JTAV: Jointly Learning Social Media Content Representation by Fusing Textual, Acoustic, and Visual Features
Idea
The authors propose to learn the ‘content’ of social media, by fusing together 3 distinct content modes: textual, acoustic and visual. They claim that jointly learning features from all 3 of these outperforms systems that rely on single- or bi-modal learning. Their approach involves learning single-modal features and then fusing together the features learned from different modes.
Background
- Bi-modal learning has already been explored in previous work.
- This comprises learning representations of each single-modal attribute independently.
- These representations/embeddings can then be fused by learning a common embedding space.
Method
An attention-based network attBiGRU is used for text information, a DCRNN for acoustic information, and a fine-tuned general framework called DenseNet for visual features.

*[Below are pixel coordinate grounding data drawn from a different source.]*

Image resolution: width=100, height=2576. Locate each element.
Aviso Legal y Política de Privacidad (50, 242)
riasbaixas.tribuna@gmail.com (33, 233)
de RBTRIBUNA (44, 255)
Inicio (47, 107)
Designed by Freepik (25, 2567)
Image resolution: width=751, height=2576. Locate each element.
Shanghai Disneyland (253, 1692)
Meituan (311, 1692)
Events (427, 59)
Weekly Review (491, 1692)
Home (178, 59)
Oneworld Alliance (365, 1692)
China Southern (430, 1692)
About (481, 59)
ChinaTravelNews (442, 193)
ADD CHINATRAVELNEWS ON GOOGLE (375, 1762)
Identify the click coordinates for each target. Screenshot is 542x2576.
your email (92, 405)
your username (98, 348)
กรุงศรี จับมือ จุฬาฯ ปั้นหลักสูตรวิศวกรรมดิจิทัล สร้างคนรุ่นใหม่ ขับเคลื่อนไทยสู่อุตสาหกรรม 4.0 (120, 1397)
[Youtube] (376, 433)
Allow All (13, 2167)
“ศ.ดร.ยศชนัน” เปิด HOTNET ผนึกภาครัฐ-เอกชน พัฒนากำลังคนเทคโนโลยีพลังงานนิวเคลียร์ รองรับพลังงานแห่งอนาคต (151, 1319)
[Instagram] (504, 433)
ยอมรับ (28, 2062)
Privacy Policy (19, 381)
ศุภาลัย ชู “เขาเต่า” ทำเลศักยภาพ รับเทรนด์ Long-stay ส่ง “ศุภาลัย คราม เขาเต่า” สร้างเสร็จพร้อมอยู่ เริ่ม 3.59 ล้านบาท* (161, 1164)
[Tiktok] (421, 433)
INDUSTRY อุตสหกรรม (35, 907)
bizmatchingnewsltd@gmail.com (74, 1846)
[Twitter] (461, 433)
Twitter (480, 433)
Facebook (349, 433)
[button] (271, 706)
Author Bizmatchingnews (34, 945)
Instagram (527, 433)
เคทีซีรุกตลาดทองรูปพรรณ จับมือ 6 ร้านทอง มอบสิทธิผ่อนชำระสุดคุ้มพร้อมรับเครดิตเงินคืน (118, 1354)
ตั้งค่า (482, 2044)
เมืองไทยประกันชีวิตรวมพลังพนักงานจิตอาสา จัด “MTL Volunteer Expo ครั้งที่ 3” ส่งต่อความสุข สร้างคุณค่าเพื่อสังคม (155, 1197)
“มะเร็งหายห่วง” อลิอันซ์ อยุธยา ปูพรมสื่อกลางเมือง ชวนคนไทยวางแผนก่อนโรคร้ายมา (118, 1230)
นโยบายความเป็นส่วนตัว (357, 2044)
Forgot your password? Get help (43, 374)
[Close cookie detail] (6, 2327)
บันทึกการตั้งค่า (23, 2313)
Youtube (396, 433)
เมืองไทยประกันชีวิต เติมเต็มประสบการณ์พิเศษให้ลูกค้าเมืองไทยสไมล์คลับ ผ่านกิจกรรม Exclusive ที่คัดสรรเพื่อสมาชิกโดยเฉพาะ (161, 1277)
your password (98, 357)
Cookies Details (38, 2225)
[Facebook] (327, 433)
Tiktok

Text information is divided into two parts:
- Protagonist
- Supporting Players of which the supporting players attend to the representation of the protagonist. Here, the protagonist is simply the largest body of text in the instance of data (e.g. blog post, song) and the supporting players refer to the auxiliary pieces of text (e.g. comments, reviews).
Observations
- The addition of text and audio don’t seem to give a huge boost over the performance already achieved by just images. (i.e. 0.58 vs. 0.62)